Kanwil Kementerian Hukum Kepulauan Riau terus mendorong perlindungan Kekayaan Intelektual (KI) sebagai salah satu kunci penguatan ekonomi daerah. Bersama Pemerintah Kabupaten Karimun, kegiatan Sosialisasi Menggali Potensi Kekayaan Intelektual digelar di Kantor Bupati Karimun sebagai langkah nyata memetakan dan mengamankan potensi lokal.
Kegiatan ini menjadi bentuk kolaborasi langsung pusat dan daerah untuk mengidentifikasi serta memfasilitasi perlindungan berbagai potensi KI. Sosialisasi dibuka oleh Kepala Kanwil Kemenkum Kepri, Edison Manik, bersama Bupati Karimun, Ir. Iskandarsyah.
Dalam sambutannya, ditegaskan bahwa Kekayaan Intelektual bukan hanya urusan hukum, tetapi aset strategis yang dapat meningkatkan nilai tambah dan daya saing ekonomi masyarakat. Karena itu, sinergi pemerintah pusat dan daerah sangat penting agar potensi KI dapat dikelola dan dimanfaatkan secara optimal.

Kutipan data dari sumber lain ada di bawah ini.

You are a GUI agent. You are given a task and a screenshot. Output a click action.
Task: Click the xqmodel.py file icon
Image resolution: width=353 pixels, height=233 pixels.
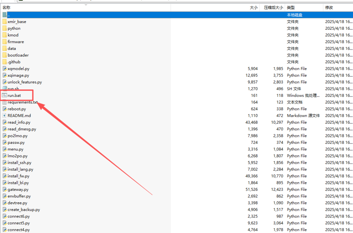click(x=4, y=69)
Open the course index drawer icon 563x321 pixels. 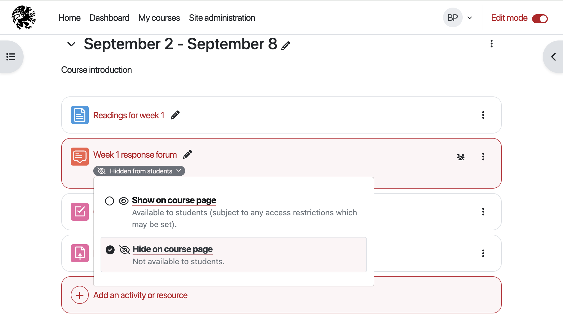[x=11, y=57]
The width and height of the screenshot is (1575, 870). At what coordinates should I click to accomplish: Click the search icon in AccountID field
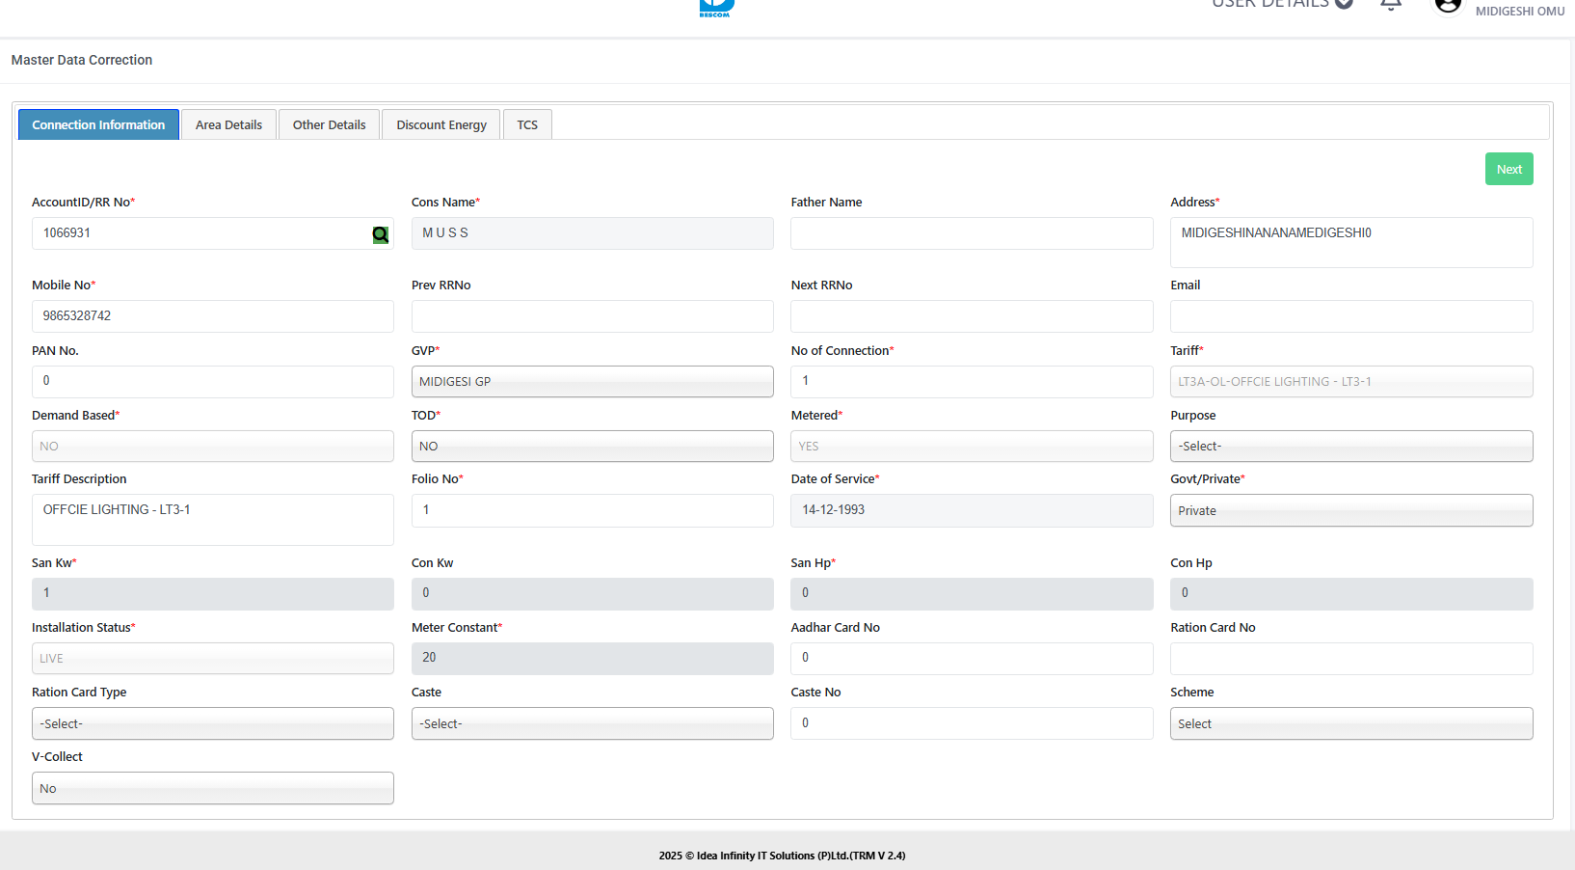[x=381, y=234]
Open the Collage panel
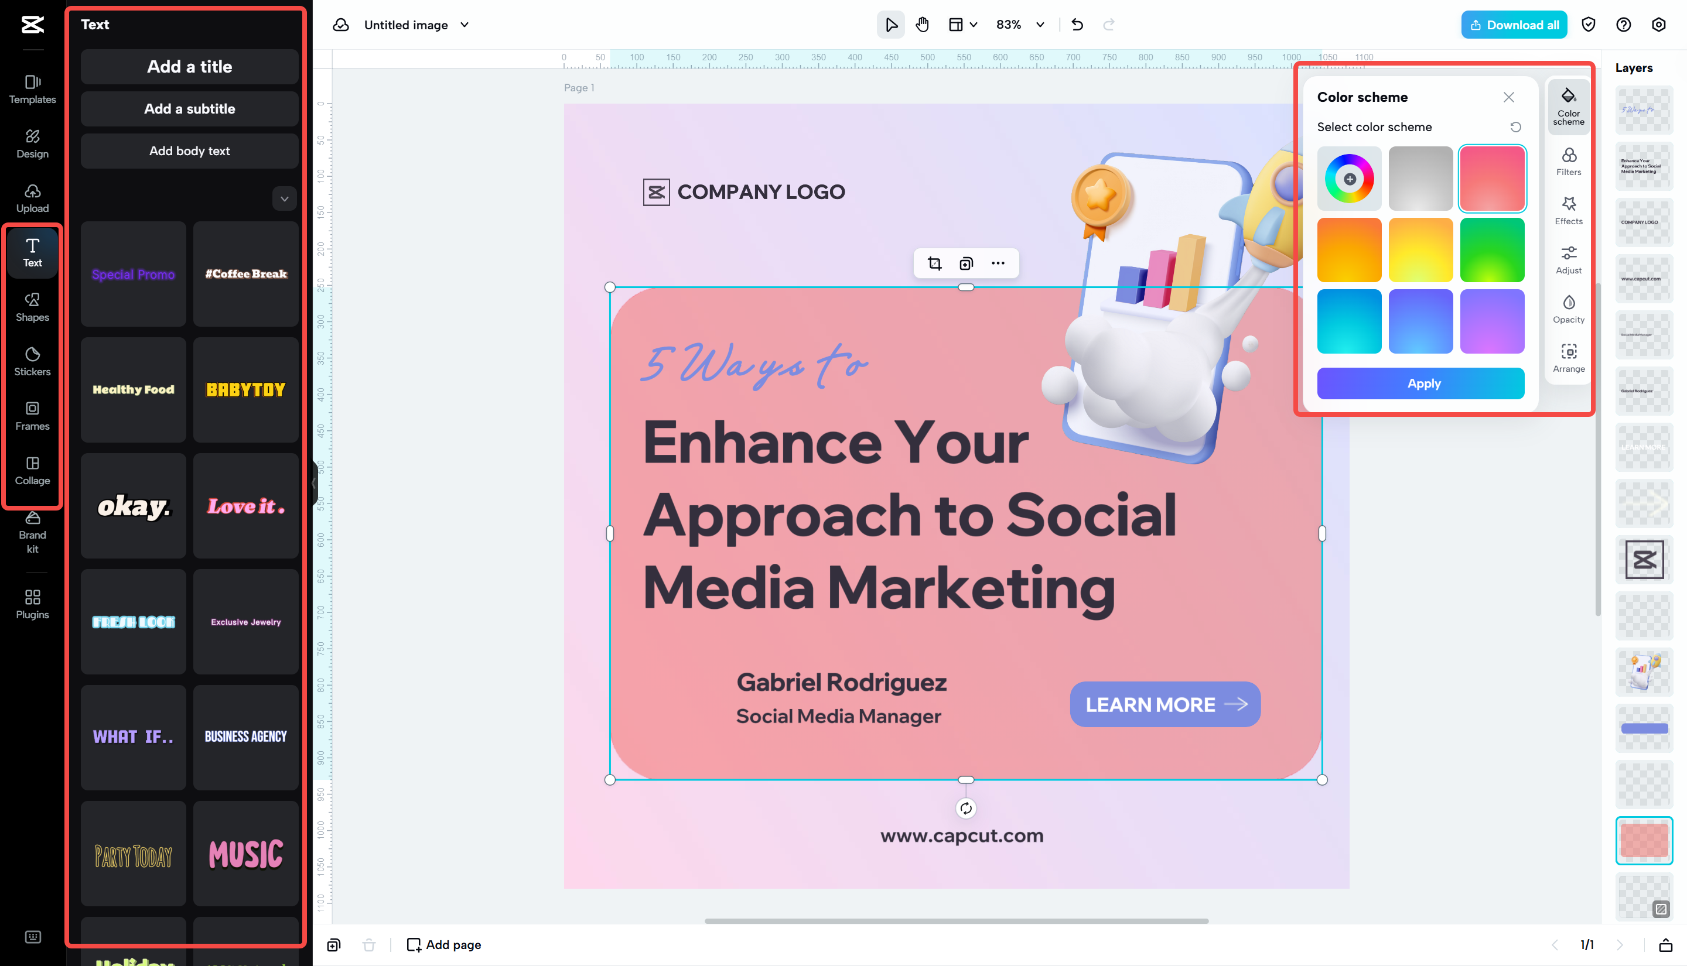The image size is (1687, 966). (x=32, y=470)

Fokus pembahasan meliputi penguatan merek kolektif melalui Koperasi Desa/Kelurahan Merah Putih untuk mendukung produk UMKM, pengembangan One Village One Brand (OVOB), perlindungan karya kreatif di desa wisata, hingga pendataan Indikasi Geografis dan Kekayaan Intelektual Komunal seperti pengetahuan tradisional dan ekspresi budaya. Termasuk juga pendataan hak cipta lagu daerah guna melindungi hak moral dan ekonomi para pencipta.
Pemkab Karimun menyambut baik langkah ini dan berkomitmen meningkatkan kesadaran UMKM, komunitas kreatif, dan masyarakat tentang pentingnya perlindungan KI sebagai bagian dari pembangunan ekonomi berkelanjutan.




Melalui kolaborasi ini, potensi intelektual daerah diharapkan semakin terlindungi secara hukum, bernilai ekonomi, dan mampu memperkuat ekosistem UMKM serta pelaku seni budaya di Karimun.